The French press is an essential exercise for increasing the strength and thickness of the triceps brachii, an important muscle for aesthetics (it occupies the entire back of the arm) and performance (it participates in all throws and pushes) (Tiwana & Bordoni, 2020).
In this article, we specifically address this exercise, but to better understand the anatomy and biomechanics of the triceps (how many heads does the triceps have? how is each one activated more?).
We also analyze how to fit the French press into a training session, which we already recommend that you complement with the article exercises for triceps.
What is the French press?
The French press is one of the most used exercises to stimulate the triceps brachii (we will refer to the triceps brachii as triceps throughout the article).
Like the Bulgarian squat, the Arnold curl, the Pendlay row, etc., the French press owes its name to those who invented it or participated in the development of its style.

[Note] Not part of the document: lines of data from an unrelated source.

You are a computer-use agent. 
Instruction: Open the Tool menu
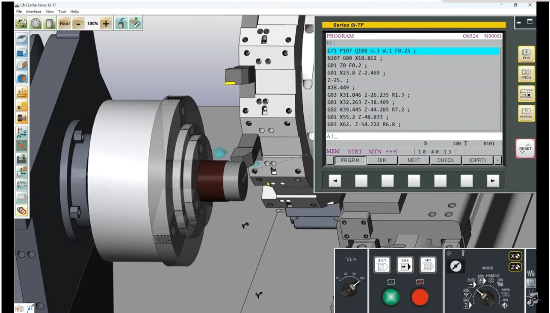click(x=62, y=11)
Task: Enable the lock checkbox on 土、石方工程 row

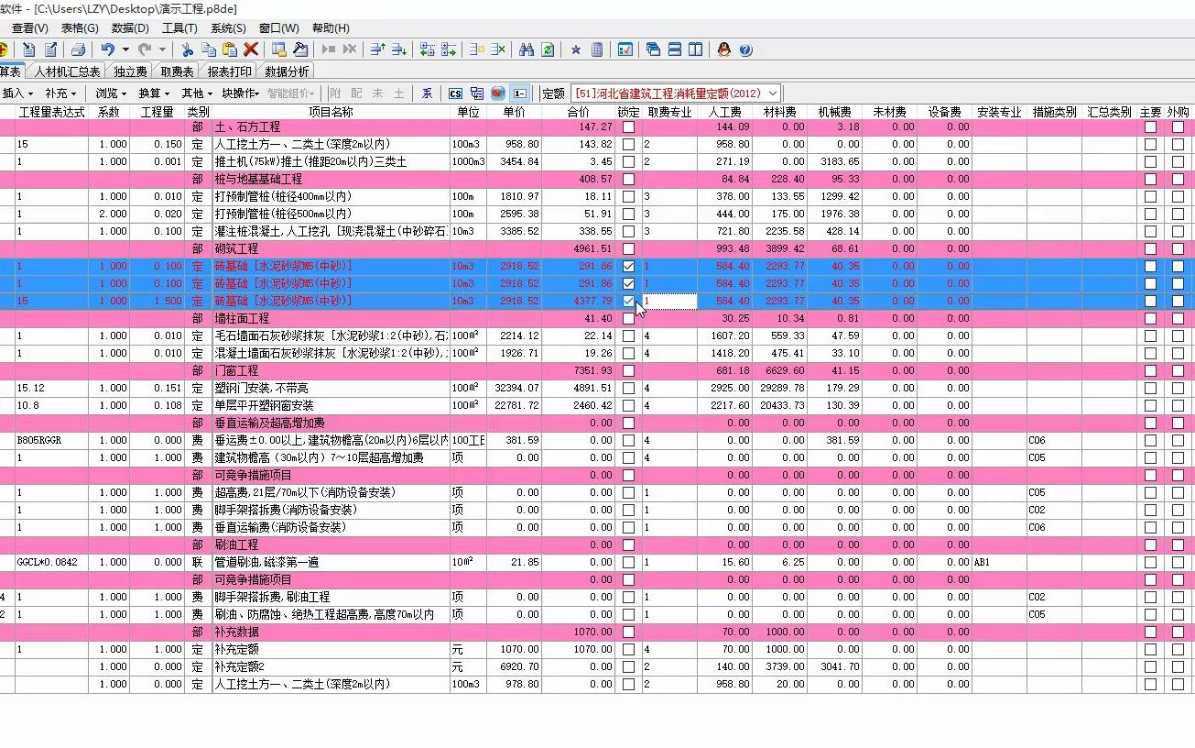Action: click(x=629, y=126)
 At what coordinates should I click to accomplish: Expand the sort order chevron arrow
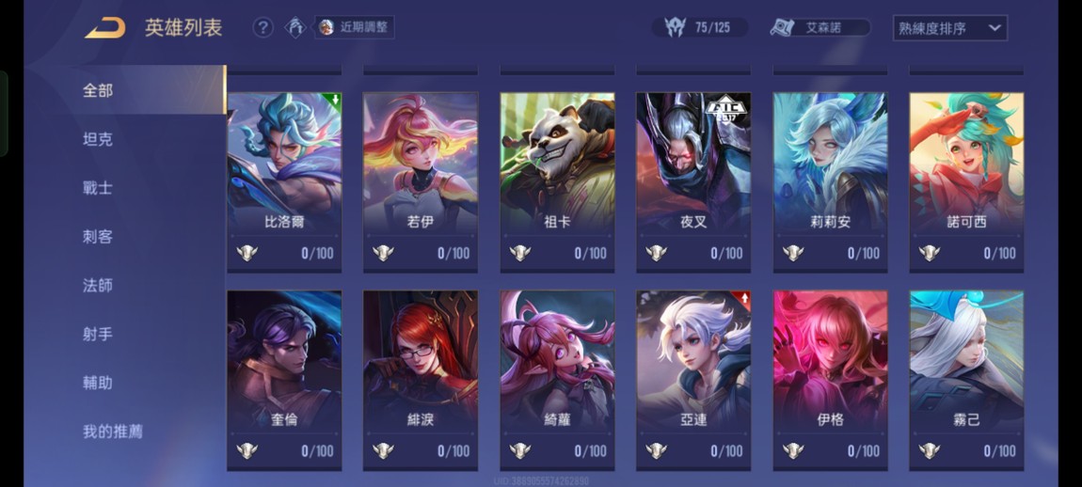point(994,28)
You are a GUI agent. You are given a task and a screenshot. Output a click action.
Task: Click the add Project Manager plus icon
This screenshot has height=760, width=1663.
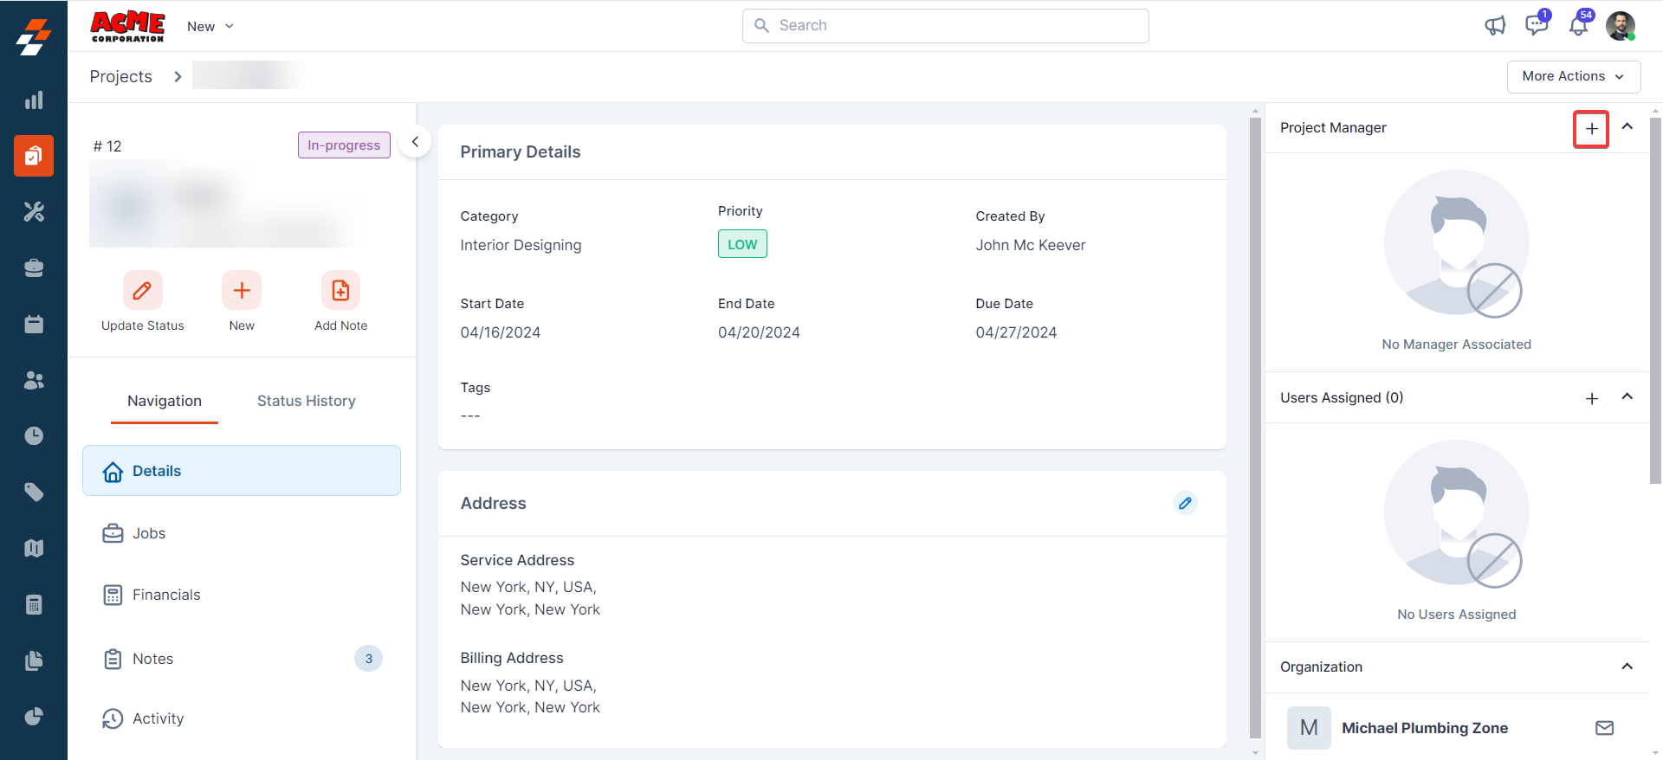point(1591,129)
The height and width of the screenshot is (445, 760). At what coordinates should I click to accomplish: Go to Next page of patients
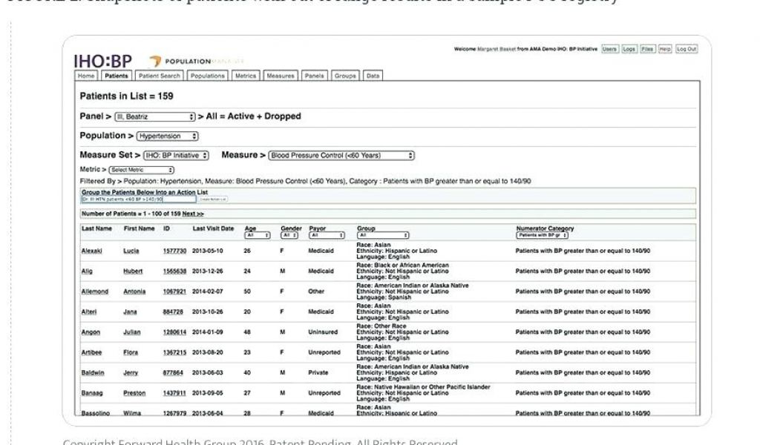click(x=193, y=214)
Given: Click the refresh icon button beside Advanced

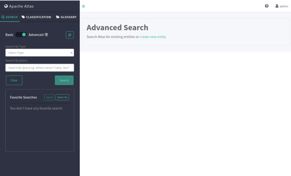Looking at the screenshot, I should [70, 35].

But it is only known as the French press in Spanish, since if we google “French press” the search will show us French coffee makers (French presses).
In English, it is known as skullcrusher or lying triceps extension.

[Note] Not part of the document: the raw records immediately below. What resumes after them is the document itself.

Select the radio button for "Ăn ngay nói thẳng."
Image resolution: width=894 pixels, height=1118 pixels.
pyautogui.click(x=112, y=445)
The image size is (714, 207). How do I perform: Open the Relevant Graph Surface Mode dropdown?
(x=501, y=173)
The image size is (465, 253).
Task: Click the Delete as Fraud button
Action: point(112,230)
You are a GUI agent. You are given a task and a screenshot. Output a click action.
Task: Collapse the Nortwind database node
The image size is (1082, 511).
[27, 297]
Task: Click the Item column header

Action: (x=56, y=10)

What is the French press for?
The French press is used for the development of strength and hypertrophy of the triceps, a muscle that occupies the entire back of the arm, between the elbow and the shoulder (Madsen et al., 2006).
As its name suggests, the triceps has three heads (tri = three; ceps = heads). The outermost head is the lateral head, followed inward by the long head and, finally, the innermost and smallest of the three, the medial head (image 1).

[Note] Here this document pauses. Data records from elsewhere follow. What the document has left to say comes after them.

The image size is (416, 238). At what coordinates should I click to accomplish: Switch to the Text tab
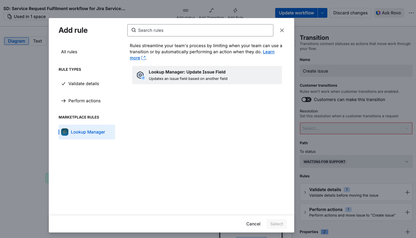37,41
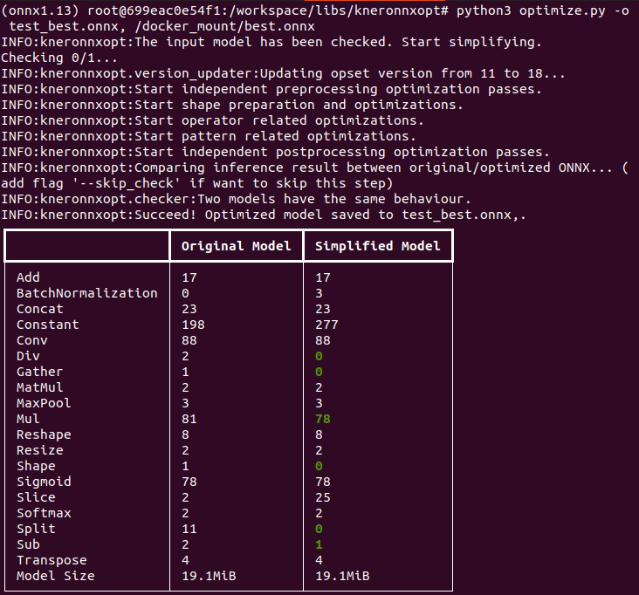Image resolution: width=639 pixels, height=595 pixels.
Task: Click the original Model Size 19.1MiB value
Action: 209,576
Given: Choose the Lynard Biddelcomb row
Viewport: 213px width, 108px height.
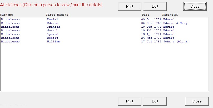Looking at the screenshot, I should click(53, 34).
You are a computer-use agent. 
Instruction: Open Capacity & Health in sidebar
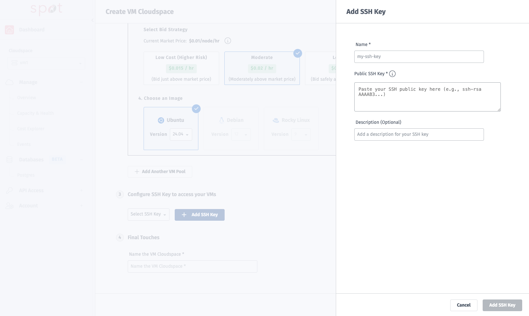35,113
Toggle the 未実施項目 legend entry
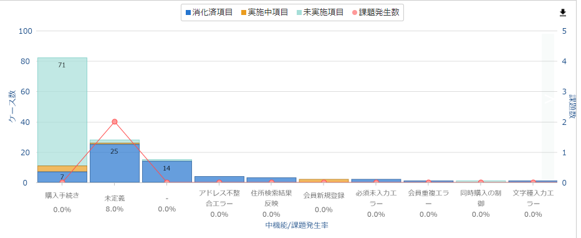Screen dimensions: 581x238 320,12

Why can we do the French press?
There are other common exercises like the close-grip bench press and dips to train the triceps brachii, but they are not the ones that provide the greatest stimulation to the triceps (Alves, Matta, & Oliveira, 2018).
The French press is the ideal exercise because it stimulates the three heads of the triceps with great activation (Alves et al., 2018).
It emphasizes the long head, which is the most important head for the overall thickness of the triceps, it is essential that it is in our arsenal of triceps exercises.
Since the long head is biarticular (it acts on the elbow joint and also on the shoulder joint), when we flex the shoulder (raise the arms) the long head is activated to a greater extent than if there is no shoulder flexion (Davidson & Rice, 2010).
On the other hand, the lateral and medial heads are also activated in this position, although with less prominence than the long head.
To emphasize the lateral and medial heads, there are other triceps exercises more suitable, although all three heads are always active whenever there is an elbow extension.